I put 3M vinyl on the panel face & will similarly need washers since the center section of the panel has countersunk holes. Thanks
 
I would imagine, on a hangered airplane, the vinyl would last a very long time with no degradation. I don?t know first-hand, but many folks have said vinyl is less weight than paint. From what I see, this appears true.

My horizontal/vertical tail surfaces and turtle deck are vinyl covered. What?s kind of neat about vinyl on an airplane Vs. car is airplanes already have lots of seams. You can match vinyl pieces to aluminum pieces parts or even make new seams out in the middle of a large piece without calling much attention. Seams can be butt splice or overlap. I use overlap seams made using 3M ?knifeless? tape. The tape has a Kevlar cutting thread. Overlap can face into the ?wind? with no problem at aircraft speed.

Vinyl comes in 5? wide roll. 3M is best brand. 2080 is 3M?s newest product. Buy on eBay or Amazon. If I was building a new airplane I would 100% vinyl wrap. No paint mess ? wrap the plane in your shop as you build. Great building incentive to see parts finished in full color. Maybe enlist an artist to design something really wild with fluorescent colors?

See? http://www.vansairforce.com/community/showthread.php?t=172571
 
My -7 is covered in 3M 1080. Took a day to wrap it and $1200 worth of vinyl. Over 2 years old and looks new. Has always been hangered though, and I don't know how well it would fare to the elements.[ROyxark.jpg](https://postimg.cc/F17pLQnx)
 
Looks kind of similar to SS grade cabinet finish washers, but the cabinet versions provide the countersink feature already
.

Countersink angles on pretty much all general hardware (screws, washers, etc.) outside of aviation are 82 deg instead of 100.
 
I just watched a few of the videos that were linked above regarding the 3M 2080 vinyl. I was wondering if someone could share what surface prep is required before wrapping? I assume a good wipe down with panel wipe first, but scuffing, priming, etc? (In the cold and damp UK, not Arizona!)
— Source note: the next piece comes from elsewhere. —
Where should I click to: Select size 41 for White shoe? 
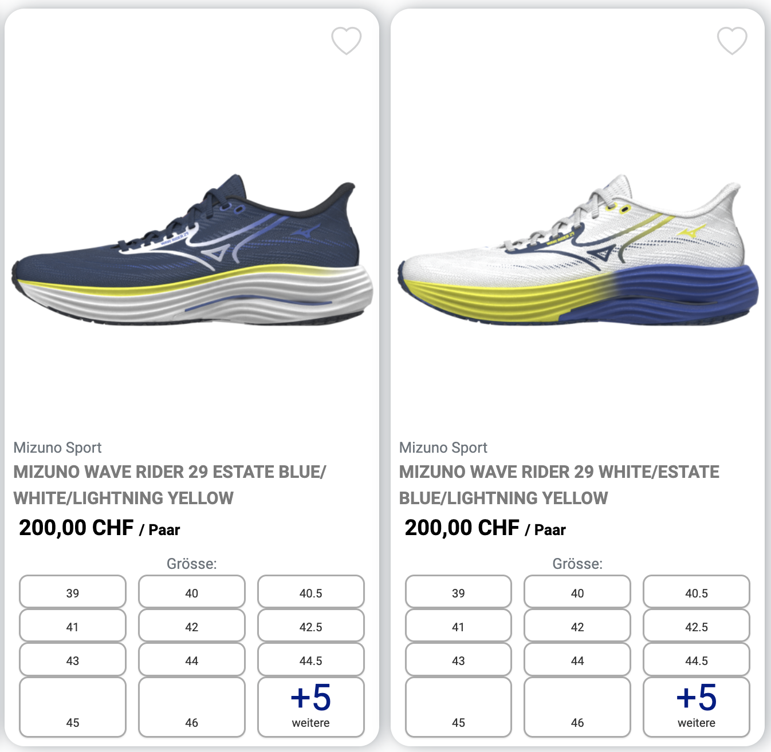(458, 626)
I reckon I could have a good stab at wrapping rather than painting, with better results...

Thanks.
 
I just finished wrapping my -10 about 6 months ago and will say, it's much better than painting. It's not as forgiving as paint but is much cleaner. Surface prep is very important, use 90% ISO alcohol and lint free micro towels. Trying a few test parts will help too. 3M makes very good vinyl but Avery has better stuff for complex curves and sharp forms.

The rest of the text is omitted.